Reputation: 89
I have a tibble/dataframe in R with about 206 million records and 5 columns. My system runs out of memory if I do any further analysis/computation on this data. Hence, I want to write this tibble into 4 separate csv files (to disk) of ~50 million records each (last one would be ~56 million) and proceed with further computation/analysis in 4 separate iterations. I searched a few threads on the web could not find any suitable to this usecase.
How can I achieve this?
Upvotes: 0
Views: 129
Reputation: 11326
There are two base R approaches that you can try, if for some reason data.table
is not an option.
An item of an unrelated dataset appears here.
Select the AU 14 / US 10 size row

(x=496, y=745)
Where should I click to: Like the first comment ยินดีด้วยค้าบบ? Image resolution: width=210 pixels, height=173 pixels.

The first approach is to write the full data frame (here called df
) to disk, free the memory occupied by df
, then read and write the subsets one at a time using readLines
and writeLines
.
nms <- names(df)
n <- nrow(df)
write.table(df, file = "df.csv", sep = ",", row.names = FALSE, col.names = FALSE)
rm(df); gc(FALSE)
start <- seq(from = 1L, to = n, by = 5e+07L)
end <- c(start[-1L] - 1L, n)
rcon <- file("df.csv", "r")
for (i in seq_along(start)) {
wcon <- file(sprintf("df_%d_%d.csv", start[i], end[i]), "w")
cat(nms, wcon, sep = ",")
cat("\n", wcon)
writeLines(readLines(rcon, n = end[i] - start[i] + 1L), wcon)
close(wcon)
}
close(rcon)
unlink("df.csv")
The second (probably much worse) approach is to write the variables in df
to disk individually, free the memory occupied by df
, then read the variables into memory one at a time as needed to construct and write the subsets.
nms <- names(df)
n <- nrow(df)
for (nm in nms) {
saveRDS(df[[nm]], file = paste0(nm, ".rds"))
}
rm(df); gc(FALSE)
start <- seq(from = 1L, to = n, by = 5e+07L)
end <- c(start[-1L] - 1L, n)
for (i in seq_along(start)) {
l <- setNames(vector("list", length(nms)), nms)
for (nm in nms) {
l[[nm]] <- readRDS(paste0(nm, ".rds"))[start[i]:end[i]]
}
write.csv(l, file = sprintf("df_%d_%d.csv", start[i], end[i]), row.names = FALSE)
}
unlink(paste0(nms, ".rds"))
Ideally, you are running the above in a new R process with only df
in the global environment.
Upvotes: 0
Reputation: 1003
Apologies if this solution misses the mark, but I believe the below should work:
df %>% #name of dataframe
slice(1:5.0e7) %>% #first 50M rows
write_csv("file_a.csv") #save as csv
and repeat for the remaining sets just changing the reference for slice()
and the file name in write_csv()
Upvotes: -1
Reputation: 1873
Let us know if your machine has the memory for the below. This is to achieve OP's goal (request) to split then save original df
into 4 separate files
library(data.table)
setDT(df)
# dummy data
df <- data.table(row_id = 1:123)
# parameters
x <- nrow(df) # nrow of df
y <- 4 # no. of splits
# create batch number
df[, batch := rep(1:y, each=x/y, length.out=x)]
# split
df <- split(df, by='batch')
# save as separate csv
lapply( df, \(i) fwrite(i, file = paste0( i[1][1,'batch'], '.csv')) )
Upvotes: 1